Sleepless man who co-founded Sony Corporation

Financial Standard

By Kenneth Kwama

Masaru Ibuka, the man who co-founded world's biggest electronics manufacturer, Sony Corporation was so passionate about his work that at some point during his career, he tried to stick his eyelids with glue in order to stay awake to continue working.

The man who is regarded as the person who turned Japan’s electronics industry into what it is today co-founded a tiny recording company that grew into the giant Sony Corporation.

He led the Japanese change to make own innovative electronic products instead of simply copying what was being done in the West. He brought transistor technology to Japan, and Sony built the first Japanese transistor radio and the world’s first transistorised television set," states www.pbs.org.

According to the web, Ibuka was born in 1908 in Nikko City, Japan. He attended the School of Science and Engineering at Waseda University, where he earned the nickname ‘genius inventor.’

He graduated in 1933 and began working at a photochemical laboratory, which recorded and processed movie film.

──────

_Explore the material_:
1 > Rewrite the stretch of the Ibuka profile from "According to the" through "processed movie film.", changing "photochemical laboratory" to "photochemical lab".
2 > Extend the Ibuka profile past its final sentence.
The lines after this point come from a separate source.

──────

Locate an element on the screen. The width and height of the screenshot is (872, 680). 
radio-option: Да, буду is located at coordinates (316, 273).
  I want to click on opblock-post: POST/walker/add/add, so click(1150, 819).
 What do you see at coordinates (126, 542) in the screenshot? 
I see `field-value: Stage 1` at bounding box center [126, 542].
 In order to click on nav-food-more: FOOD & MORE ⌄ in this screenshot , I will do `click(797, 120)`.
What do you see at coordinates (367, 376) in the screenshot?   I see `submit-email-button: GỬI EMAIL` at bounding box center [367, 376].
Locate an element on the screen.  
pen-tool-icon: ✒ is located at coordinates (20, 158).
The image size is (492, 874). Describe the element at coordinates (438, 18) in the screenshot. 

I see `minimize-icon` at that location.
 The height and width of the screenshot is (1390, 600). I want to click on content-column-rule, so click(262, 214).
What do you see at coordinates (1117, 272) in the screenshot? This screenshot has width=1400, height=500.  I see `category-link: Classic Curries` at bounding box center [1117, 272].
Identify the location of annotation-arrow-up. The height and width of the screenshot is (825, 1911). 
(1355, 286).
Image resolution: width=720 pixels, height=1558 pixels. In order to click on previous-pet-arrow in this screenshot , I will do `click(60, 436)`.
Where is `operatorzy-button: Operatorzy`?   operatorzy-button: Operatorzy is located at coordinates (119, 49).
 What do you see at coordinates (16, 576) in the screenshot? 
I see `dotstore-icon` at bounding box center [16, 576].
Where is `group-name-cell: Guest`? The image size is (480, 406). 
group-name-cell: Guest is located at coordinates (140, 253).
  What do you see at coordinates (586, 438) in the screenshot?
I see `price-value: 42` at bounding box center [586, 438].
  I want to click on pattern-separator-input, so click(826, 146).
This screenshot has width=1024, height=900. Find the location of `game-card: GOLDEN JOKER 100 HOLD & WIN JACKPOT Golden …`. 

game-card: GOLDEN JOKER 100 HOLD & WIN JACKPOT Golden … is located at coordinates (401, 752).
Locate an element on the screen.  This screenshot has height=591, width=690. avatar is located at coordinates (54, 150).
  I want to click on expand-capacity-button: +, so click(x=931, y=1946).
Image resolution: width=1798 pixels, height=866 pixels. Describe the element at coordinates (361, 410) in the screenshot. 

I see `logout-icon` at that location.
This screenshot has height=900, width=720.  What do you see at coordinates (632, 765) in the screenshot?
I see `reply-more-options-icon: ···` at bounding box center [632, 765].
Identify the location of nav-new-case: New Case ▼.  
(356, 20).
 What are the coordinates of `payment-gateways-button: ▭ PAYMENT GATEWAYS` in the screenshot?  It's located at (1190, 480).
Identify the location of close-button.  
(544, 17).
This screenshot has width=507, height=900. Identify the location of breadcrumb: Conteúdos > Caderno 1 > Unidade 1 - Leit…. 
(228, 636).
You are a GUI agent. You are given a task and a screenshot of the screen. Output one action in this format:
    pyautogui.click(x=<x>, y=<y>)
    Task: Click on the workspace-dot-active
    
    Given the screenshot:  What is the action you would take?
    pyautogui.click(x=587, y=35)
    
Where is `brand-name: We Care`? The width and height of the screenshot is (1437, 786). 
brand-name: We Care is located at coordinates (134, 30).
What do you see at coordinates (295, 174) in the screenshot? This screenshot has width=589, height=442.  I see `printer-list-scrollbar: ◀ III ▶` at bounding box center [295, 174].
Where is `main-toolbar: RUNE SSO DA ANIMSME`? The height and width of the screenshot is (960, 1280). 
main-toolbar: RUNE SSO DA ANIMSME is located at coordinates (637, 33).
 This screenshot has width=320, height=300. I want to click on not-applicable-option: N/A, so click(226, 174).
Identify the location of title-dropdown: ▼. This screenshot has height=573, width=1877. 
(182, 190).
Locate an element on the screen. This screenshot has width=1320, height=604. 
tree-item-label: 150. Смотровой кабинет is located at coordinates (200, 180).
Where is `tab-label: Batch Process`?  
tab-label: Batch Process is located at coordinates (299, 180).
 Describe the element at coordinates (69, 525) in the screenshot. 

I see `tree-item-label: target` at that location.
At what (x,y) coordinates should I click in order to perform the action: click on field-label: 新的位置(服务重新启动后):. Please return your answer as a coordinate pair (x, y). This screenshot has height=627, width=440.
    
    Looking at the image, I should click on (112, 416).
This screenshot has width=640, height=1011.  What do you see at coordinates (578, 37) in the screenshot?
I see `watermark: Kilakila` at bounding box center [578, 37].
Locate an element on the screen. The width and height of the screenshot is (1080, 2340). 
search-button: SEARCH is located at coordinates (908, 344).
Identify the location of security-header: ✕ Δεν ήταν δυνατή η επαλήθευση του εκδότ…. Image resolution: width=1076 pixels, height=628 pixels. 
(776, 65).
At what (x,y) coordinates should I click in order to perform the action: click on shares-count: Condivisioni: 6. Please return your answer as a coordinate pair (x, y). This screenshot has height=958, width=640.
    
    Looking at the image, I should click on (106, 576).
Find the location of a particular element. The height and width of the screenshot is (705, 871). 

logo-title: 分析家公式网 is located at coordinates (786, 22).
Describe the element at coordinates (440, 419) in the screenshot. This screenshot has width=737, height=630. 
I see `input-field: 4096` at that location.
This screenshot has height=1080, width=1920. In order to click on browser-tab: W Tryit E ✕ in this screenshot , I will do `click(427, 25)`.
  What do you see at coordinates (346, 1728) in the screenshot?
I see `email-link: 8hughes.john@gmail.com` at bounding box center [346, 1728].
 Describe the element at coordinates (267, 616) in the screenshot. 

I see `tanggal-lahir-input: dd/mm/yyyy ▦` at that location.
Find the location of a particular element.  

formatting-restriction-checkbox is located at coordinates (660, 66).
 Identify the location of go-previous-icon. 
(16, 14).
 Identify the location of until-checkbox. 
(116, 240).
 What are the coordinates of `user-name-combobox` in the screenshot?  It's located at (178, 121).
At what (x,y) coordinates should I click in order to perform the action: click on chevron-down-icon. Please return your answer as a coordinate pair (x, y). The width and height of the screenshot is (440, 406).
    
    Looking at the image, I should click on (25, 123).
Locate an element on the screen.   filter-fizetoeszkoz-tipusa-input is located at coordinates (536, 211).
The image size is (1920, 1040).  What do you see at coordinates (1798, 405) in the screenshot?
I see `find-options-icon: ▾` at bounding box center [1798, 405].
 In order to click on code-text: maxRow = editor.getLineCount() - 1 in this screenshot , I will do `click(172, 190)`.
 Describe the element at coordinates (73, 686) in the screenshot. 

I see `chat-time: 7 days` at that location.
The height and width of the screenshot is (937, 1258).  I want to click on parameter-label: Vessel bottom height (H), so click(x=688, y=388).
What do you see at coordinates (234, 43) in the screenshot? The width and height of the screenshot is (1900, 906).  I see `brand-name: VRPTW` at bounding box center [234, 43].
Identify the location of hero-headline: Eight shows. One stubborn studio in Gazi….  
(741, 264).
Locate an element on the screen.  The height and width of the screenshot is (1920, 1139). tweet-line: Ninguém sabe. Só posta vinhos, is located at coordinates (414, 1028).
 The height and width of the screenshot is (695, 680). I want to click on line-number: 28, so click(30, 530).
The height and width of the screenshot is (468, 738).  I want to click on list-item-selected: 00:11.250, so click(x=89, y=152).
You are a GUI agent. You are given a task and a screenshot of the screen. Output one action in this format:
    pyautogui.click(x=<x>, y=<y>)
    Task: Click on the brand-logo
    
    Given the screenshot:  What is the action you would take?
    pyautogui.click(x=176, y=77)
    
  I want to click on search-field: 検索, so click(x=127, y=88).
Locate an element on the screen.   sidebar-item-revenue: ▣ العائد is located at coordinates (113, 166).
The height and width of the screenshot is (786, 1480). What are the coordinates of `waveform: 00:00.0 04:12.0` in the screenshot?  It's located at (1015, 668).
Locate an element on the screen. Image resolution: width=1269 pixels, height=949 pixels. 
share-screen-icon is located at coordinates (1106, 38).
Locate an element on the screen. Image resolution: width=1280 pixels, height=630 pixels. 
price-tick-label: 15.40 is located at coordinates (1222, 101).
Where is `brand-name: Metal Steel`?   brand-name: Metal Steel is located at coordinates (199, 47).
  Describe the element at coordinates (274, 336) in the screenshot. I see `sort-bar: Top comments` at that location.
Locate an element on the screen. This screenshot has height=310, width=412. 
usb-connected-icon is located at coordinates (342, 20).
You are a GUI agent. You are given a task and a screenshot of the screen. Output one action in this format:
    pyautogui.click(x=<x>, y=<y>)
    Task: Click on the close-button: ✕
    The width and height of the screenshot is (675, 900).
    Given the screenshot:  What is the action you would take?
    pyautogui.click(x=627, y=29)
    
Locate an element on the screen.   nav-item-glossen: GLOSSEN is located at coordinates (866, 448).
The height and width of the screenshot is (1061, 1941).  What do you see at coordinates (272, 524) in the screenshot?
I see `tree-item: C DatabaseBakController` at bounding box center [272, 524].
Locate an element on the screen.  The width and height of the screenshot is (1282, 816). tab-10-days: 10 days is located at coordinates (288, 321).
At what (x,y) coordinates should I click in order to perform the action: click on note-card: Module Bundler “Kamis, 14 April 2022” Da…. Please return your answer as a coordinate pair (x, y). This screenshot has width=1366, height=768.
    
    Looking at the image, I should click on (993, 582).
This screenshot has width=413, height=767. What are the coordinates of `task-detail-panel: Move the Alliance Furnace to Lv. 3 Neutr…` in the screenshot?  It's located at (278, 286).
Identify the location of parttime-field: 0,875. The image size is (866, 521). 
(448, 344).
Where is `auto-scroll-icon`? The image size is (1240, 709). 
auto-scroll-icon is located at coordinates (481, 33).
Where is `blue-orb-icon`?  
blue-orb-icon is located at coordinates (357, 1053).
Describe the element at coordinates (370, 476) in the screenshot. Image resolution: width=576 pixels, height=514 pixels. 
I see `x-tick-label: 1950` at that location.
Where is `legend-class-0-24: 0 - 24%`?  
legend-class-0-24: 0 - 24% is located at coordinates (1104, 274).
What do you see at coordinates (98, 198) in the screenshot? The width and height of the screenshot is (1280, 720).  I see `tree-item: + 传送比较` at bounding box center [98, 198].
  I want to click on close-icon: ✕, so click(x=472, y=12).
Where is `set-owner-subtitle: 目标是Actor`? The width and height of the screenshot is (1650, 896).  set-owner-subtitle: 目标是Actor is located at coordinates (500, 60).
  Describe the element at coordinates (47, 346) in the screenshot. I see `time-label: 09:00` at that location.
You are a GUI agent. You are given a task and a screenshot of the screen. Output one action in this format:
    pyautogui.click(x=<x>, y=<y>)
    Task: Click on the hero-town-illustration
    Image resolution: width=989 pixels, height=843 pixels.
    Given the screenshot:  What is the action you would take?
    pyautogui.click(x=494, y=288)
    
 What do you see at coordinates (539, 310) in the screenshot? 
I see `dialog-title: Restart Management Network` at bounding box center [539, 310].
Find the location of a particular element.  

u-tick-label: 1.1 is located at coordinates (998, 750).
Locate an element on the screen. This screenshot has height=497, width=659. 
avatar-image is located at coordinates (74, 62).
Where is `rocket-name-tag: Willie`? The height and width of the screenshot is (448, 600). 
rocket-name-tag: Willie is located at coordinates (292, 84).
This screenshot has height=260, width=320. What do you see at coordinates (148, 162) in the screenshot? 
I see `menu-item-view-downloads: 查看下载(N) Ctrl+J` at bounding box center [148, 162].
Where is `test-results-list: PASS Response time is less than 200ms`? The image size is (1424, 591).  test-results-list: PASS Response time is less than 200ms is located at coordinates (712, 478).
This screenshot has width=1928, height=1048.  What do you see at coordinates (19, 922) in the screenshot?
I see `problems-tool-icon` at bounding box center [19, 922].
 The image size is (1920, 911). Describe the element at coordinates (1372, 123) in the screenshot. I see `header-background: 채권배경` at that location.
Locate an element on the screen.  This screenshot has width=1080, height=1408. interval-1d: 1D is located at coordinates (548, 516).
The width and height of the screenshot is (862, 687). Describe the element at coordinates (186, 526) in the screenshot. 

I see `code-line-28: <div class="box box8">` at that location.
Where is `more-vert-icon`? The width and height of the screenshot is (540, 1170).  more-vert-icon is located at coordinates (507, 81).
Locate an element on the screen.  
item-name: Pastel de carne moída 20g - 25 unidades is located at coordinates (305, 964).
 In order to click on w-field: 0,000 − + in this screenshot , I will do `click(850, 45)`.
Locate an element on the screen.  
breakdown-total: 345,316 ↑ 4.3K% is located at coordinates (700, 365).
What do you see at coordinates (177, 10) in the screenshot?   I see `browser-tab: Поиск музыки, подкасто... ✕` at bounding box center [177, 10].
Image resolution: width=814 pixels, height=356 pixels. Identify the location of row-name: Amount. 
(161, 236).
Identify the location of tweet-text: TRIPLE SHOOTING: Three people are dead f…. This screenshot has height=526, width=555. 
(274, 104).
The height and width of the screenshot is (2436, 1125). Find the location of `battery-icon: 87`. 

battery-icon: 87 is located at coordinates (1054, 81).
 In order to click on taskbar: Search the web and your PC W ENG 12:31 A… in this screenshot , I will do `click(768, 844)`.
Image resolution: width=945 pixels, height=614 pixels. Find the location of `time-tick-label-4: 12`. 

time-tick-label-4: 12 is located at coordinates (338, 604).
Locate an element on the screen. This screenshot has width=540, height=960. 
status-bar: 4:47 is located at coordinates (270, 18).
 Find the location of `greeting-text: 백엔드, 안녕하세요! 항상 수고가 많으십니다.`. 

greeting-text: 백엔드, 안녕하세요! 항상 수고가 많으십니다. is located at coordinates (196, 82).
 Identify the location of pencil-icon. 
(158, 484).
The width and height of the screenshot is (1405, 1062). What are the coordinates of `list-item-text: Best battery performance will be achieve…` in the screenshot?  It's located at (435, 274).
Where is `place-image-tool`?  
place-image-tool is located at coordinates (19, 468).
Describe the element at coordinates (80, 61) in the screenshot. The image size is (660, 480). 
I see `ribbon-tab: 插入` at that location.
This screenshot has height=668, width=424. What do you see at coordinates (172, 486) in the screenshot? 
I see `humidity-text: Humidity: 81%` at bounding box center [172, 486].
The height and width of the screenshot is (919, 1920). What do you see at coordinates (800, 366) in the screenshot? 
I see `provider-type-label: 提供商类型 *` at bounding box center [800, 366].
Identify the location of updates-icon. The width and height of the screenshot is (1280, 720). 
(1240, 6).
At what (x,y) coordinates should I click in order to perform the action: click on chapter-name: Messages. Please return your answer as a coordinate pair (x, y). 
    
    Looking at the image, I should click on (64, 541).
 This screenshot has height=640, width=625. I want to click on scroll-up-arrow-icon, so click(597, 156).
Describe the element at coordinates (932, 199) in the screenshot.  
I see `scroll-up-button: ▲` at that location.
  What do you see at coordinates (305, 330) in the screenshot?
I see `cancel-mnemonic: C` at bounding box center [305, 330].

──────

_Expected outputs_:
1 >
According to the web, Ibuka was born in 1908 in Nikko City, Japan. He attended the School of Science and Engineering at Waseda University, where he earned the nickname ‘genius inventor.’

He graduated in 1933 and began working at a photochemical lab, which recorded and processed movie film.

2 >
In 1945, after World War II, Ibuka left to start a radio repair shop in a bombed-out building in Tokyo. The next year, his colleague Akio Morita, joined him and they founded a company called Tokyo Tsushin Kogyo, which translates in English to Tokyo Telecommunications Engineering Corporation.

The company built Japan’s first tape recorder called the Type-G.

The company was the forerunner to Sony Corporation and had about 20 employees and initial capital of •190,000. Then, Ibuka was 38 years old and Akio, 25. Akio’s family had invested in the firm during the early period and was the largest shareholder.

Three years after its formation, the company developed a magnetic recording tape and in 1950, sold the first tape recorder in Japan. In 1957, it produced a pocket-sized radio and the following year, the entrepreneurial duo decided to rename their company Sony — Japanese slang for "whiz kids".

Since then, the company has been on the run, constantly upstaging competitors and taking over huge chunks of the market in areas in which it has operations.

According to Forbes.com, it has become the kind of company that constantly launches many great products that engineers and designers for competing companies are getting "little rest at night."

"It has rocketed into electronics and entertainment consumers’ minds as the brand. Beginning right after the end of the war as it did, one of Sony’s founding purposes was ‘to reconstruct Japan and to elevate the nation’s culture.’ It’s no small wonder that, with such lofty original goals, Sony has become an iconoclastic global brand," reads the Forbes story.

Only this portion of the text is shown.